*José Álvaro de Lima Cardoso
De certa forma as dificuldades da economia internacional, e o fim do boom de commodities, fizeram o capitalismo dependente brasileiro voltar ao seu “modo normal” de funcionamento, que não suporta avanços como aumento real do salário mínimo, melhoria no perfil de distribuição de renda, e melhoria de vida da classe trabalhadora. Enquanto a situação internacional permitia pequenos ganhos aos trabalhadores brasileiros, sem prejuízo dos elevados ganhos empresariais, houve tolerância por parte das elites econômicas e política. Quando a crise virou o jogo, as posições se radicalizaram.
Mas o
processo de golpe em curso no Brasil, como em 1964, também está
diretamente relacionado à razões geopolíticas: aproximação do Brasil com os
vizinhos latino-americanos, defesa do Mercosul, a entrada nos Brics,
descobertas do pré-sal. Não é coincidência que a Petrobrás está no olho do
furacão desde o começo da crise. A operação Lava Jato foi estratégica no êxito
do golpe até aqui: contribuiu para aprofundar a recessão, liquidou com várias
empresas de engenharia de capital nacional e desconstruiu brutalmente a imagem internacional
da Petrobrás, num momento de crise mundial do petróleo.
O cientista político e
historiador Moniz Bandeira vem, há um certo tempo, alertando que todo o
processo de manifestações a partir de 2013 foram cuidadosamente preparadas com
antecedência, e com utilização de agitadores treinados nas manifestações. Moniz
sabe do que está falando, pois é estudioso do assunto, tendo publicado, dentre
outros, os livros “Formação do Império Americano” e “A Segunda Guerra Fria”. O
historiador aponta como interesses norte-americanos no processo brasileiro:
a)
o interesse de manter a prevalência do dólar como moeda global, e que o
fortalecimento do BRICS ameaça, na medida em que o bloco pretende substituir
gradativamente a moeda como referência nas transações internacionais. A
hegemonia mundial dos EUA está diretamente relacionada também ao fato de poder
emitir dólar à vontade e esta ser a moeda de curso internacional. Os BRICS
atrapalham esse jogo;
b) Interesse de que não se crie outra potência no
continente americano. Os Estados Unidos não querem que o Brasil mantenha seu
projeto de submarino nuclear e outros que concorrem para elevar a soberania nacional
do Brasil. Uma potência na América do Sul e ligada comercial e militarmente à
China e à Rússia, é tudo o que os Estados Unidos não querem.

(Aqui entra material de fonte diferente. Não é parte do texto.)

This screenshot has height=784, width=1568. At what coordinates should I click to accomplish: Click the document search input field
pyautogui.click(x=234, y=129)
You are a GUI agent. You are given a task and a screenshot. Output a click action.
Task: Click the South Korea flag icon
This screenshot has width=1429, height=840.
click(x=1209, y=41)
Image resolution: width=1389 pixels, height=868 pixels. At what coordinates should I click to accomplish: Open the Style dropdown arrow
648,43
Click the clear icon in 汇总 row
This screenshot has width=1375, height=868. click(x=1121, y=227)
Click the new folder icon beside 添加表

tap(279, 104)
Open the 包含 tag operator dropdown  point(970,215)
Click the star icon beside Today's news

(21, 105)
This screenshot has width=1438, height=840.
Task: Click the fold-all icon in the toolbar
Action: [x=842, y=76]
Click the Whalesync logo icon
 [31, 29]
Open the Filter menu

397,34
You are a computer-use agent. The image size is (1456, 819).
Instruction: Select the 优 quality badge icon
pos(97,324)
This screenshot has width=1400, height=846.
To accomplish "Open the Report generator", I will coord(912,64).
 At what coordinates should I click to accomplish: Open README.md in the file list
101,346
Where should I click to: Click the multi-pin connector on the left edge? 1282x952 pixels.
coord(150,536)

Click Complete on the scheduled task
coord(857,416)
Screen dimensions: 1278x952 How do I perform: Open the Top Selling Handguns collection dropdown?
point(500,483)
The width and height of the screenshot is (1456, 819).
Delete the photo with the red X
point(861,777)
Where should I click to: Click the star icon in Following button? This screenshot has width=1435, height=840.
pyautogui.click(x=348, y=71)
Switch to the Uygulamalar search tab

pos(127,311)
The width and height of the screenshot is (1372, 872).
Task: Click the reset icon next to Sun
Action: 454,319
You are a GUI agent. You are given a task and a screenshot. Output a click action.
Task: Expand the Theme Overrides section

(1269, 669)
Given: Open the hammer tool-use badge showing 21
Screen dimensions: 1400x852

Não há como o governo interino assumir uma
postura soberana em relação aos EUA. As propostas são de realinhamento
automático com os EUA, em detrimento da aproximação com os vizinhos sul
americanos, que vinha sendo realizada. Neste contexto se insere a proposta
defendida, pelos golpistas, de alteração do modelo de partilha, e retirar da
Petrobrás a condição de operadora única do pré-sal e abrandar a exigência de
conteúdo local. Como têm defendido a esmagadora maioria dos especialistas, a
exclusividade da operação para a Petrobrás garante ao Brasil desenvolvimento,
segurança ambiental e segurança energética. Com a mudanças no modelo de
partilha esses três aspectos passam a ficar ameaçados. No mundo inteiro, a
história das petroleiras revela a burla constante das legislações nacionais e
da total ausência de preocupação com a destinação social do petróleo e gás.
Em fevereiro último, o Senado Federal aprovou
Substitutivo ao PLS 131 que retira a obrigatoriedade da Petrobrás ser a
operadora única do Pré-Sal, bem como a garantia de participação mínima de 30%
nos campos licitados, como prevê a Lei 12.351/2010, que instituiu o regime de
Partilha. O PLS 131 é de autoria de José Serra, importante ministro do governo golpista.
O projeto, na prática, permite que qualquer campo do pré-sal possa vir a ser
explorado com 100% de participação estrangeira e zero de presença da estatal
brasileira. O projeto de Serra, na
verdade, visa cumprir promessa feita à multinacional norte americana Chevron em
2010, de rever o modelo de partilha e retirar a Petrobrás do controle das
reservas existentes no pré-sal. Segundo revelação do Wikileaks em 2013, o
senador teve encontros secretos com Patrícia Padral, diretora da Chevron no
Brasil, nos quais, se eleito, reveria o modelo de Partilha, proposta defendida
ardorosamente pelas multinacionais do petróleo. Tem uma fala de Serra
nos vazamentos do Wikileaks que é a seguinte: "Não haverá ofertas"
(possivelmente, ofertas das petroleiras estrangeiras nos leilões) "e então
nós mostraremos a todos que o velho modelo funcionava… e nós vamos fazê-lo
voltar."
*Economista e supervisor técnico do Dieese em Santa Catarina.